Here is Dr. Klotman’s Week 191 report on COVID and respiratory viruses. The highlights are:

  • The number of COVID infections is increasing slightly in some Texas counties.
  • COVID hospitalizations are flat.
  • ER visits for COVID are flat to falling as visits for Flu and RSV rise slightly.
  • A recent Canadian study shows that pregnant patients who receive COVID vaccine during pregnancy have babies with fewer COVID infections and complications for up to six months (this is not a new finding but confirms other studies of neonatal benefits of maternal COVID vaccination).
  • Texas is lagging behind other states in COVID vaccine uptake.
  • Kids infected with COVID shed virus for five and up to ten days.
  • Long COVID hypotheses now include a role for the gut microbiome.
  • The current Flu season is tracking along historical Flu season numbers now that people are shedding their masks and relaxing physical distancing.
  • Some folks are still pitching Ivermectin for COVID despite all the clinical trials that show that it doesn’t work. Sigh.

With regards to Long COVID, there are a number of proposed mechanisms for this condition. Among them are: persistent SARS-CoV-2 virus in the body, inflammatory mechanisms, depletion of Serotonin, gut microbiome activity, and others that I can’t call up from memory.
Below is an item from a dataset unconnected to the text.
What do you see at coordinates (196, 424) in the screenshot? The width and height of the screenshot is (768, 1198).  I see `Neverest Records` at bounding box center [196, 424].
Whenever we don’t understand an illness, it is common that scientists propose a variety of causal explanations for it. Most often, those explanations are based on some abnormal finding in individuals affected by the condition in question. In other words, these are educated guesses rather than random guesses. Eventually, one of more of these educated guesses leads to an actual understanding of the cause of the condition.

I expect that this will eventually happen with Long COVID albeit maybe not until it has become less relevant as COVID itself fades into distant memory (only to rear its head some years later).